Clustering is an important task of pattern recognition and machine learning, which divides objects into different clusters based on the similarity between patterns . Hard clustering and fuzzy clustering methods have been used in many fields by their universality [15–17], but the clustering methods based on a single view ignore the information from multiple views . Compared with the single-view clustering method, the clustering method based on multiple views explores the complementary information of each view, which can improve the accuracy of the clustering result [19, 20]. Recently, multiview clustering has become a popular research topic [21, 22]. A collaborative multiview clustering method is proposed in  to overcome disagreement between the views, the different properties, and scales of views. The weights that represent the importance of views and features are proposed in ; an objective function is designed to express the heterogeneity of different views and the consistency across views during iterations. Jiang et al.  proposed the multiview FCM clustering algorithm with views and feature weights based on collaborative learning; this method can exclude irrelevant components in the clustering procedure, which increases the precision of the clustering results. In addition, multiview spectral clustering methods have been studied recently. The spectral clustering algorithms consist of two steps as follows: learning the similarity graphs from instances and obtaining the clustering result based on spectral clustering. Tang et al.  proposed a unified one-step multiview spectral clustering method (UOMvSC). In order to obtain the clustering results, the UOMvSC method combined the multiview embedding matrices and graphs into a unified graph. A joint affinity graph for multiview clustering is proposed in ; the diversity regularization term is designed to learn the different weights of diverse views. Zheng et al.  proposed a novel multiview clustering method that integrates within-view partial graph learning, cross-view partial graph fusion, and cluster structure recovery. However, most of the clustering methods for incomplete patterns are based on single-view, and the clustering results are not accurate enough. In addition, to our knowledge, there is little research on the multiview imputation method, although researchers have proposed numerous methods to improve the accuracy of the estimation.

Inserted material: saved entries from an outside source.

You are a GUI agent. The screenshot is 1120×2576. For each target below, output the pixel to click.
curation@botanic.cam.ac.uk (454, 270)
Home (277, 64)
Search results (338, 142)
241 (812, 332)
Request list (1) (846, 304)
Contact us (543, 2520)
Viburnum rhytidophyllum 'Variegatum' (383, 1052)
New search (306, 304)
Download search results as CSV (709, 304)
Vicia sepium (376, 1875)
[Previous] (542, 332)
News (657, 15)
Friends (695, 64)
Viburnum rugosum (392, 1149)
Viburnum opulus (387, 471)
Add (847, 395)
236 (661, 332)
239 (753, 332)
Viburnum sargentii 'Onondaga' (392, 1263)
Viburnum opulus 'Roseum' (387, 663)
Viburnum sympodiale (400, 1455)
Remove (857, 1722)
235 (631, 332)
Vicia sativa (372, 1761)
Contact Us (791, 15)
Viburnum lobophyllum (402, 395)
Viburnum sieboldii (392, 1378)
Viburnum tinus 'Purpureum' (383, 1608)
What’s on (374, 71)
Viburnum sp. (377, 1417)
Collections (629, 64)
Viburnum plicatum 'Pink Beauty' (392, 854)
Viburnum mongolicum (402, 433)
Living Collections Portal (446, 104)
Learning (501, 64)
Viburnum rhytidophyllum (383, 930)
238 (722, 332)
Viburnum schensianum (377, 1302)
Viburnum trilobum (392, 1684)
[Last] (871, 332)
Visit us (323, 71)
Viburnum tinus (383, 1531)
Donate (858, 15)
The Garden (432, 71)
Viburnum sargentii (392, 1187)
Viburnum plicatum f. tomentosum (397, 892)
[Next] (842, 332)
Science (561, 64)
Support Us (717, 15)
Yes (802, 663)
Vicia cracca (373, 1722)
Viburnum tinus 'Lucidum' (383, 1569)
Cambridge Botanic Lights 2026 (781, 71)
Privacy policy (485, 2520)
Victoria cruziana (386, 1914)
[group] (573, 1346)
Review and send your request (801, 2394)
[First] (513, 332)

In this paper, we develop a belief two-level weighted clustering method for incomplete patterns based on multiview fusion (BTC-MV). The main contributions of this work are summarized as follows:(1)Attribute-level weighted imputation strategy for incomplete patterns: In this strategy, the variance of each attribute, which is called attribute weight, is used to reflect the importance. The weighted attribute is used in searching for KNN of the incomplete pattern based on multiple views.(2)View-level weighted fusion strategy based on belief function theory: The view-level weights are obtained by optimizing the new objective function of the clustering method based on multiple views. They are regarded as the discounted factors in the belief fusion, which represent the importance of the evidence from different view spaces.(3)To the best of our knowledge, the belief two-level weighted clustering method for incomplete patterns based on multiview fusion is proposed for the first time. Compared with other state-of-the-art methods, the BTC-MV method performs better in multiview clustering for incomplete patterns.

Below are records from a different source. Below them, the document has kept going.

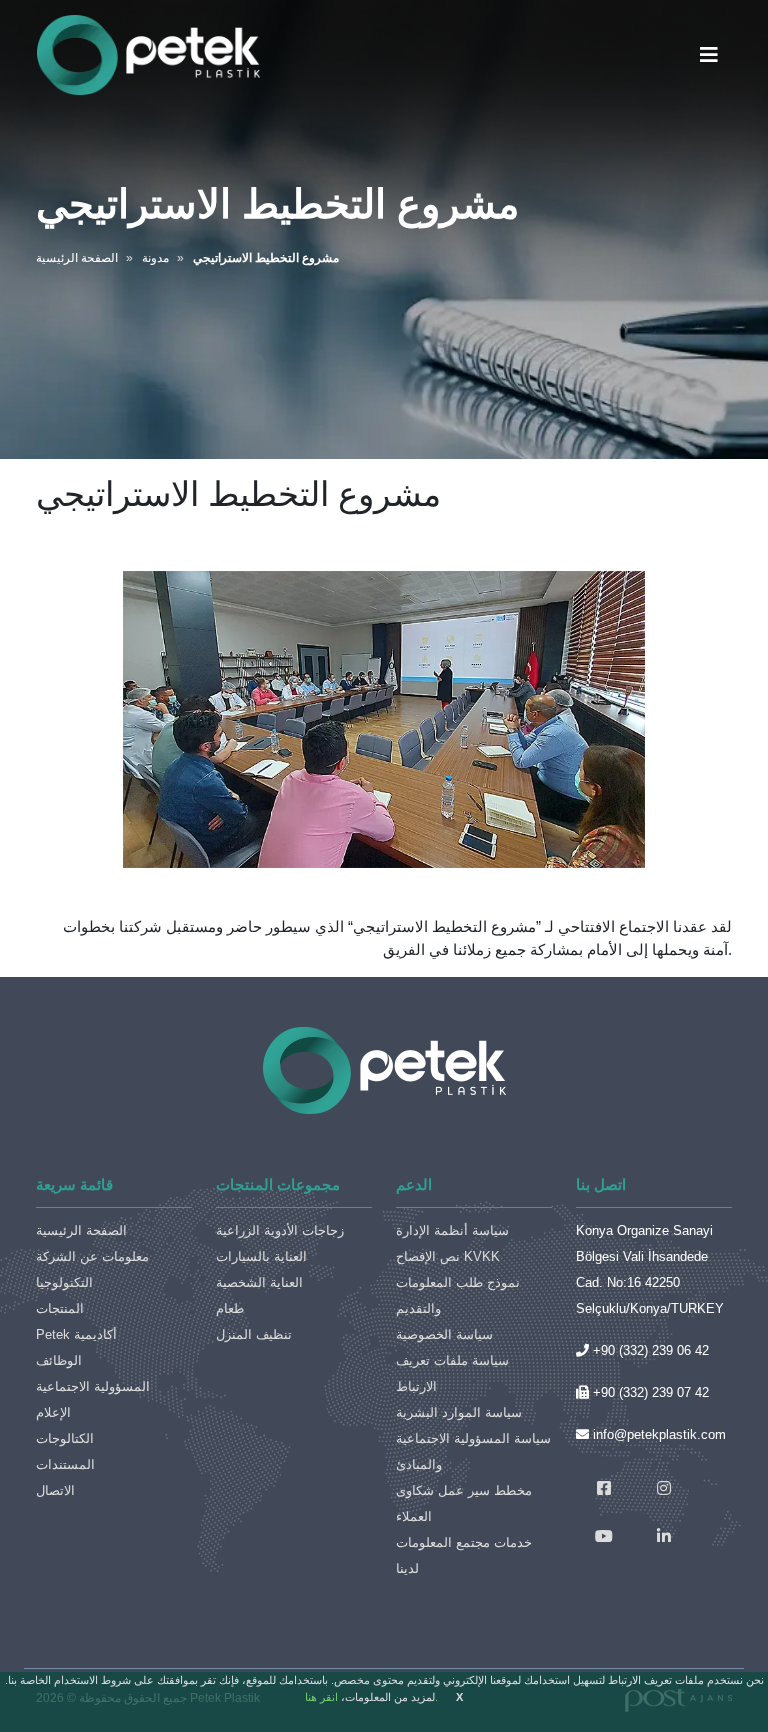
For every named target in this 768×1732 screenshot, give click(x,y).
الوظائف (59, 1360)
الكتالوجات (65, 1438)
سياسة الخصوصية (444, 1334)
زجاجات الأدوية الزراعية (280, 1230)
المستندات (65, 1464)
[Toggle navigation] (709, 55)
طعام (230, 1308)
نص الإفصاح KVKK (448, 1256)
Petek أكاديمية (76, 1334)
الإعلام (53, 1412)
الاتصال (55, 1490)
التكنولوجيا (64, 1282)
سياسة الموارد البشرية (459, 1412)
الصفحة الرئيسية (81, 1230)
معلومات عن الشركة (92, 1256)
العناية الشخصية (259, 1282)
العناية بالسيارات (261, 1256)
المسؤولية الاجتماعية (93, 1386)
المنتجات (60, 1308)
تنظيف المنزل (254, 1334)
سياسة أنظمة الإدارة (452, 1230)
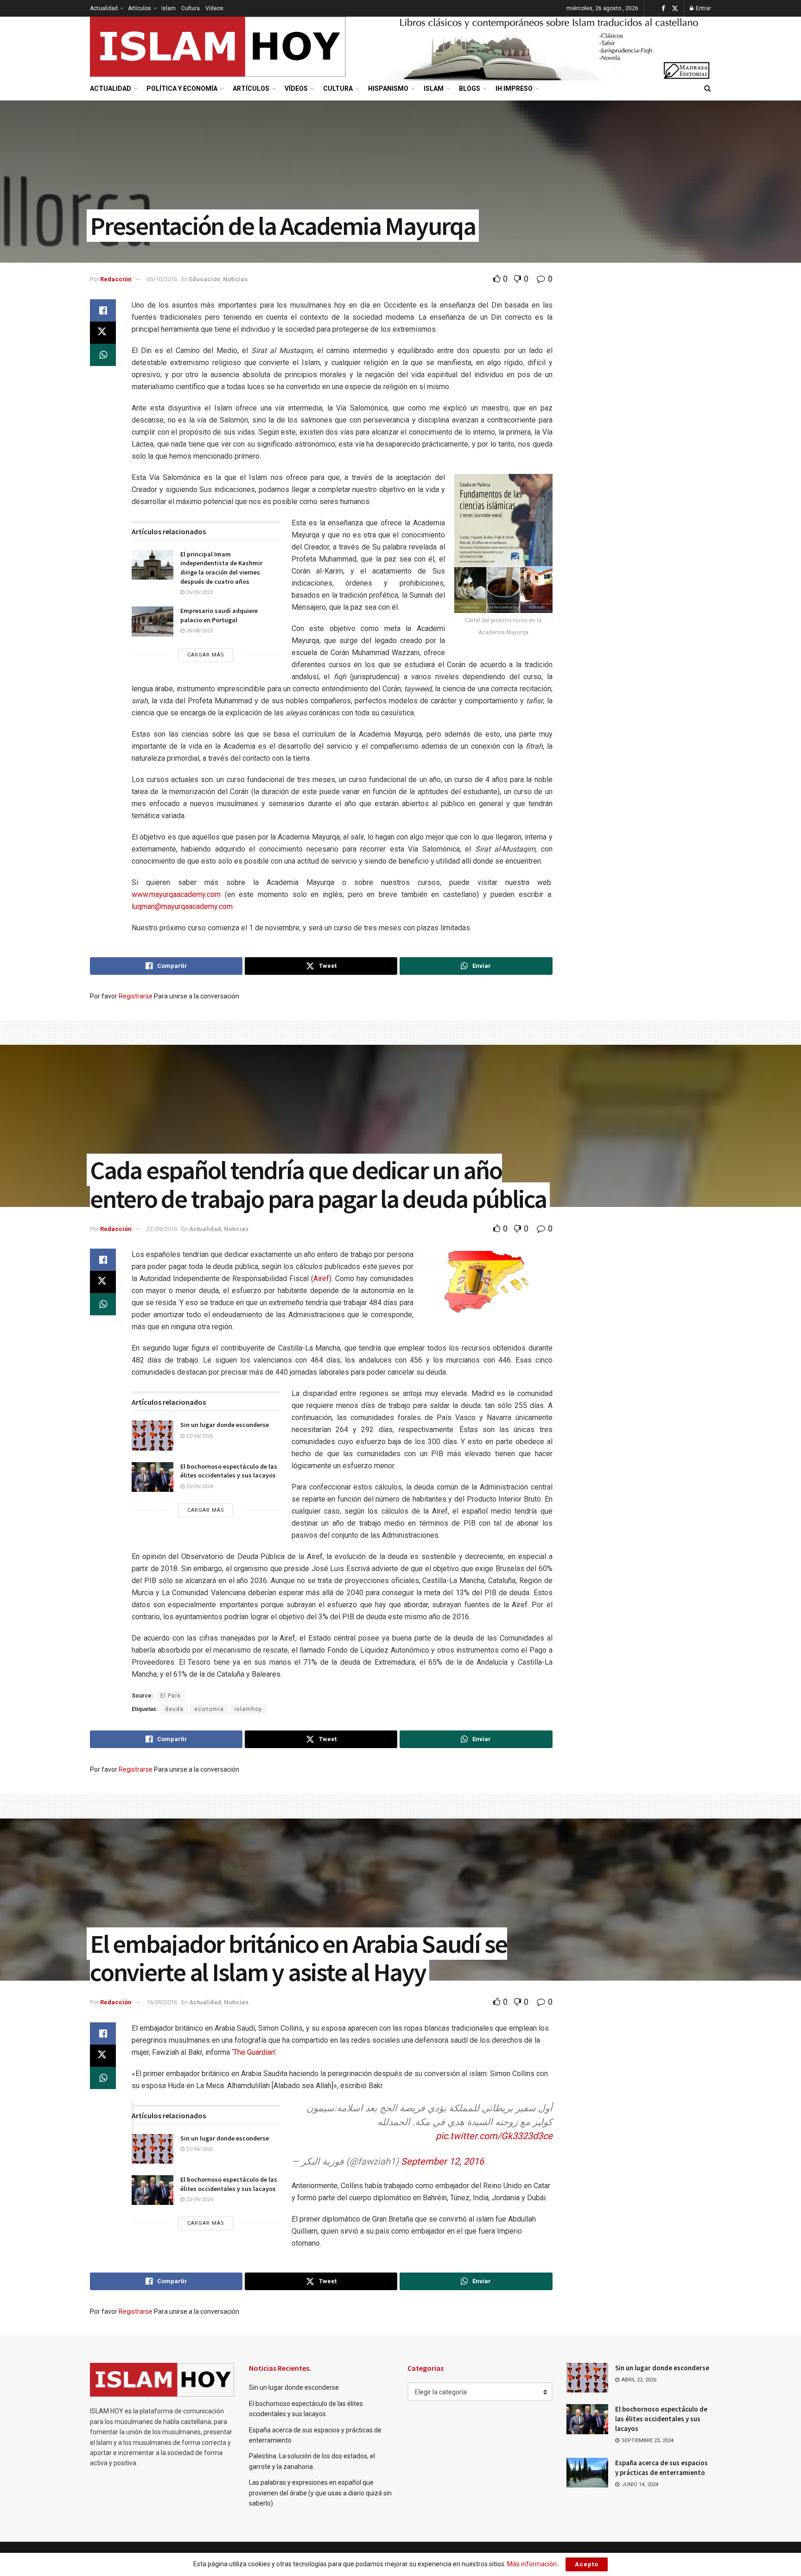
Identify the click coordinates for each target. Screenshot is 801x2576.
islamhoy (248, 1709)
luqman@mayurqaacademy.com (182, 906)
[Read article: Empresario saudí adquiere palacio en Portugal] (152, 621)
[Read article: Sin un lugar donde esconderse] (152, 1435)
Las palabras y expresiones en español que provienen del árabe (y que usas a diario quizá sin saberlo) (320, 2493)
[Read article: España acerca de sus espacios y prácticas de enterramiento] (587, 2473)
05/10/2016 (161, 279)
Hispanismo (388, 88)
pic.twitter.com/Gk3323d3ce (494, 2135)
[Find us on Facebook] (663, 8)
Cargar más (205, 655)
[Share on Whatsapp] (103, 355)
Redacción (116, 279)
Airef (321, 1278)
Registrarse (136, 996)
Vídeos (214, 8)
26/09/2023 (198, 592)
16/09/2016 (161, 2002)
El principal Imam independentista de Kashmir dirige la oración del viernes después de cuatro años (221, 568)
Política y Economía (181, 88)
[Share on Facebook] (103, 310)
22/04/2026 (198, 1436)
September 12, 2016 (442, 2161)
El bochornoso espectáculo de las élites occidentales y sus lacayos (228, 1471)
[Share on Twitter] (103, 333)
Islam (168, 8)
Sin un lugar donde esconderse (224, 1425)
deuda (174, 1709)
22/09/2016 (161, 1228)
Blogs (469, 88)
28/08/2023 (198, 631)
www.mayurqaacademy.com (176, 894)
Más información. (532, 2564)
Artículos (139, 8)
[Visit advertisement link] (549, 47)
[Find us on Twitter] (675, 8)
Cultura (190, 8)
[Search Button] (707, 88)
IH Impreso (514, 88)
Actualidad (104, 8)
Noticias (235, 279)
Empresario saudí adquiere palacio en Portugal (219, 615)
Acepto (586, 2564)
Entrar (702, 8)
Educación (204, 279)
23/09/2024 (198, 1487)
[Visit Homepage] (218, 47)
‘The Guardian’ (254, 2052)
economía (209, 1709)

The rest of this paper is organized as follows: In Section 2, we introduce related work on missing data classification methods and the basics of belief function theory. The details of the belief clustering method for incomplete patterns based on multiview fusion are shown in Section 3. In Section 4, we compare the BTC-MV method with other state-of-the-art methods on six UCI data sets. Finally, the conclusion is drawn in Section 5.
2. Related Work
2.1. Classification of the Missing Data
According to the missing mechanism, the incomplete pattern can be divided into missing completely at random (MCAR), missing at random (MAR), and missing not at random (MNAR) . Wang et al.  proposed a query algorithm based on the Spark framework to handle query problems with incomplete data sets. The clustering method for incomplete patterns includes the imputation of the missing data and the clustering for data sets.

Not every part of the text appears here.